Kyoto was beautiful, that’s all I have to say. It was bloody expensive, but it was beautiful. I felt like I was truly getting a glimpse into old Japan. Or, at least, that I’d stepped onto the set of “Memoirs of  Geisha”. We joined the crowds in the cold in Gion periodically, hoping to spot one of the elusive dancing girls with their long sleeved kimono, but not a single maiko or geisha was to be seen. There were a lot of disappointed tourists. However, we didn’t let it get us down, and decided to don some kimono ourselves and become the talk of the town. There are far more foreigners in Kyoto than I’ve yet seen elsewhere in Japan, so perhaps to the Japanese it was less novel than it could have been, but nonetheless we did hear lots of comments and whispers and compliments as we wandered around the city. By night, although the geisha stayed hidden behind their bamboo curtains and paper screens, we spotted plenty of the more modern and flashy sort of entertainers, likely employees of Kyoto’s numerous “snack bars,” floating about in elegant gowns with outrageously styled hair and thick layers of make-up.

(Of course, as soon as I got back, I had to re-watch Memoirs of a Geisha, and I felt pretty special to notice at least one shot that I recognized of the canal in Gion!)

And then we made our way up to Nagano to see the world famous snow monkies!

No, but seriously….

Nowhere else in the world have monkies learned to enjoy a nice hot bath in the winter. We stayed at this lovely Ryokan (Japanese style inn) near the monkey park.

When I made the reservation, the owner informed me that the place was a thirty minute walk from the parking area. Lach poo-pooed this, sure that it couldn’t possibly be that far. Well, as it turns out, it was. A friendly father with his boy warned us of the length and slippery state of the trail just as we began to head up it. I only had about five minutes to curse and swear and haul my luggage behind me when someone from the ryokan showed up to take our bags on an ATV with chains on the front tires. From then on, at least I was able to enjoy the lovely walk through the snow.

The ryokan, at first sight, looked like nothing more than a confused collection of shabby wooden buildings and I had some reservations about the place. Could this place really get away with charging 12, 500 yen a night? Despite my doubts, it turned out to be quite nice on the inside, with sturdy wooden steps and a collection of indoor and outdoor hotspring baths.

The food was delicious Japanese style cooking, with soba noodles on New Year’s Eve for all the tenants (apparantly Japanese people always have soba on New Year’s Eve – I had no idea!) and a special New Year’s morning Japanese breakfast with black beans, bamboo, and other special foods I don’t know the name of. Nagano’s specialty is honey-glazed grasshoppers, but I couldn’t bring myself to eat them. Shame on me, I know. Lachlan informed me they were quite tasty, with a bit of a nutty flavor.
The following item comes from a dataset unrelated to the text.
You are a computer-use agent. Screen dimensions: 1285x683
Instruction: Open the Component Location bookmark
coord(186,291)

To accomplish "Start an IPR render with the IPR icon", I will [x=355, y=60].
I wound up trying the mixed bath on the first night, braving the cold, exposure and potential strange naked man for the sake of snow and hot water – a combination I’d always wanted to try since I’d learned such things existed. Fortunately, it was just my boyfriend and I and one man completely covered in tattoos (this didn’t surprise me at first, until I remembered that tatoos have a very bad image in Japan because they are associated with the yakuza, the Japanese mafia, and in fact many hot springs will not allow you in if you have tattoos), but he didn’t stay long. Then we had the bath all to ourselves with a beautiful full moon, a man-made geyser just nearby, and snow drifting down softly from the few clouds in the night sky. It’s a wonderful memory. The water, though, was extremely hot and smelled strongly of sulfur, so we didn’t last long.
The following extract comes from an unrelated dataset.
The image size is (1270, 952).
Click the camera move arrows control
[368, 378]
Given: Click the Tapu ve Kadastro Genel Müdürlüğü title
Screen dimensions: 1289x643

In the end, I wound up catching cold from going in and out of those baths, from boiling hot to below zero temperatures, and spent the rest of my time snuffling and sneezing and worrying about how we’d make it out alive. As soon as we arrived, it started snowing, and didn’t let up at all the entire two days we were there, and me with my little car and no snow tires! I was convinced we’d either get stuck somewhere horrible or slide ourselves into a ditch.

Fortunately, my worry was for nothing, and with the help of some snow chains (that broke the second we hit the highway, but at least got us out of the mountains), I’m back in Kochi, safe and snowless. I was pleasantly surprised to find that my JTE had written my reference letter for me already, so I sent off the application for my BEd programme today. For all the fuss and worry that went into assembling it, it seemed like such a meagre collection of papers! I checked it about 8 times but I still feel paranoid that I’ve left something out. Say a little prayer for me, guys! It’s out of my hands now.

P.S. All these beautiful photos were taken by Lachlan, because silly me forgot my camera’s memory card!